Il gruppo con ipoglicemia notturna clinicamente significativo aveva un livello medio di glucosio più basso tra mezzanotte e le 6:00 (88,09 mg/dL vs. 114,86 mg/dL; P < 0,0001), tempo più alto al di sotto dell’intervallo (13,66% vs 1,04%; P < 0,0001); 0001) e tempo inferiore nell’intervallo (76,98% vs. 82,63%; P = .0002) rispetto al gruppo ipoglicemico non notturno. Nell’analisi logistica multivariata, uso di insulina (OR = 3,77; IC 95%, 1,92-7,67; P < 0,0001), età (OR = 1,06; IC 95%, 1-1,12; P = 0,049), glicemia a digiuno (OR = 0,93; IC 95%, 0,91-0,94; P < 0,0001) ed eGFR (OR = 0,97; IC 95%, 0,95-0,98; P = 0,0004) sono stati associati in modo indipendente con ipoglicemia notturna clinicamente significativa.

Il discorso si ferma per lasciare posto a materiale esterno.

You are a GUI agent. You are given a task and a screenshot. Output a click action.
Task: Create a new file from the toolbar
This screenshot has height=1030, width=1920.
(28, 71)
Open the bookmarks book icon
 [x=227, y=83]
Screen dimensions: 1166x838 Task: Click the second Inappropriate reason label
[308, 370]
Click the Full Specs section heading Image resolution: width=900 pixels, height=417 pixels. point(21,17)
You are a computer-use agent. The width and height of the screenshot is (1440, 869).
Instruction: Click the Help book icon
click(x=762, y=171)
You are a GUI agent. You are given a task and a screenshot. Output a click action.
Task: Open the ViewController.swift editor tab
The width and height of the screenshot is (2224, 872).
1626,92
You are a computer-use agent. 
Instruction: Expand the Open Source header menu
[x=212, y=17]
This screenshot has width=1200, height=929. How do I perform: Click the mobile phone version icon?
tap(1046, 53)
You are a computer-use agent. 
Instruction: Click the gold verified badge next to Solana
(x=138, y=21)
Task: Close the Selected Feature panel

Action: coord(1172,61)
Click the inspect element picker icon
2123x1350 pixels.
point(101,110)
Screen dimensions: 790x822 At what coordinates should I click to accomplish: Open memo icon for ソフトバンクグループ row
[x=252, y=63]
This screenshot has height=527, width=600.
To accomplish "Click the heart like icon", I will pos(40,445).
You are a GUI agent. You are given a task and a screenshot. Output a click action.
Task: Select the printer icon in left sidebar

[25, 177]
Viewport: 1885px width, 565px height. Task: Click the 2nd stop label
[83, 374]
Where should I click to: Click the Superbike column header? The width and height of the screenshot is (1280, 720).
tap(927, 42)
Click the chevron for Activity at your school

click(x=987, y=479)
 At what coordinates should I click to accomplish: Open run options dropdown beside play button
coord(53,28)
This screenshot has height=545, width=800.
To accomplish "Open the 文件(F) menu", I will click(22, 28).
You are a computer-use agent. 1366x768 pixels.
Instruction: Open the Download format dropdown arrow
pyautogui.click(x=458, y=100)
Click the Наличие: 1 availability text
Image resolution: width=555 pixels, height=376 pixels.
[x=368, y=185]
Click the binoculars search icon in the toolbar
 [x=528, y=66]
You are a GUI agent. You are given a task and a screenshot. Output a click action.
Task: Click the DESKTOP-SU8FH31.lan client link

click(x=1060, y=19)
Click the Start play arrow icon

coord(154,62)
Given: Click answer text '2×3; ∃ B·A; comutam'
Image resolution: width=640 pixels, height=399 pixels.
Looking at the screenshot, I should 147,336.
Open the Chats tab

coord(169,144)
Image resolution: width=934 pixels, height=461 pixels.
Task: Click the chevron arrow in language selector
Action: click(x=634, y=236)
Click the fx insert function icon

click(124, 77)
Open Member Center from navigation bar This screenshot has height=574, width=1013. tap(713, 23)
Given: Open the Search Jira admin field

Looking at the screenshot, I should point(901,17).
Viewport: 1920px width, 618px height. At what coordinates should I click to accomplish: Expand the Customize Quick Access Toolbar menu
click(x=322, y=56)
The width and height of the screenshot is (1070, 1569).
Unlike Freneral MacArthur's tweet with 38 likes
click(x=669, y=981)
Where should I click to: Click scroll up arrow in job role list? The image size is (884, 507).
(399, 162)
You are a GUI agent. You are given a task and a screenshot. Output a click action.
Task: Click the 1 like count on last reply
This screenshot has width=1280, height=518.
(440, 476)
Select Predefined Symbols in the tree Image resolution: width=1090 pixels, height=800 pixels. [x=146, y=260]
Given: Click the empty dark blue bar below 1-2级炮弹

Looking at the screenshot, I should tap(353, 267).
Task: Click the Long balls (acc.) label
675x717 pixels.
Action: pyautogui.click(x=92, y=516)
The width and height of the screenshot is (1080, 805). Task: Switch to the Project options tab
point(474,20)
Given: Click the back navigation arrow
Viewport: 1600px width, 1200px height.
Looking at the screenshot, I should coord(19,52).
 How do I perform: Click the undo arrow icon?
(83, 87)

I valori limite per la previsione dell’ipoglicemia notturna clinicamente significativamente differivano dall’uso di insulina. Per gli adulti che assumevano insulina, le probabilità di ipoglicemia notturna clinicamente significativa aumentavano con un FBG inferiore a 91 mg/dl, un eGFR inferiore a 41,2 ml/min/1,73 m2 e un’età superiore a 69 anni. Per gli adulti che non facevano uso di insulina, la probabilità di ipoglicemia notturna clinicamente significativa è aumentata con un FBG inferiore a 92 mg/dL, un eGFR inferiore a 70,93 ml/min/1,73 m 2 e un’età superiore a 79 anni.

“I nostri risultati possono aiutare a chiarire il quadro clinico centralizzato dell’ipoglicemia notturna clinicamente significativa nei pazienti geriatrici con diabete di tipo 2 e servire come dati di riferimento per sviluppare approcci terapeutici appropriati per ridurre al minimo il rischio di ipoglicemia in questi pazienti”, hanno scritto i ricercatori. “Inoltre, un migliore controllo glicemico e la prevenzione delle complicanze, compresi i decessi, dovuti all’ipoglicemia notturna aiuterà a prevenire l’insorgenza o la progressione delle complicanze microvascolari e a prolungare la vita dei pazienti”.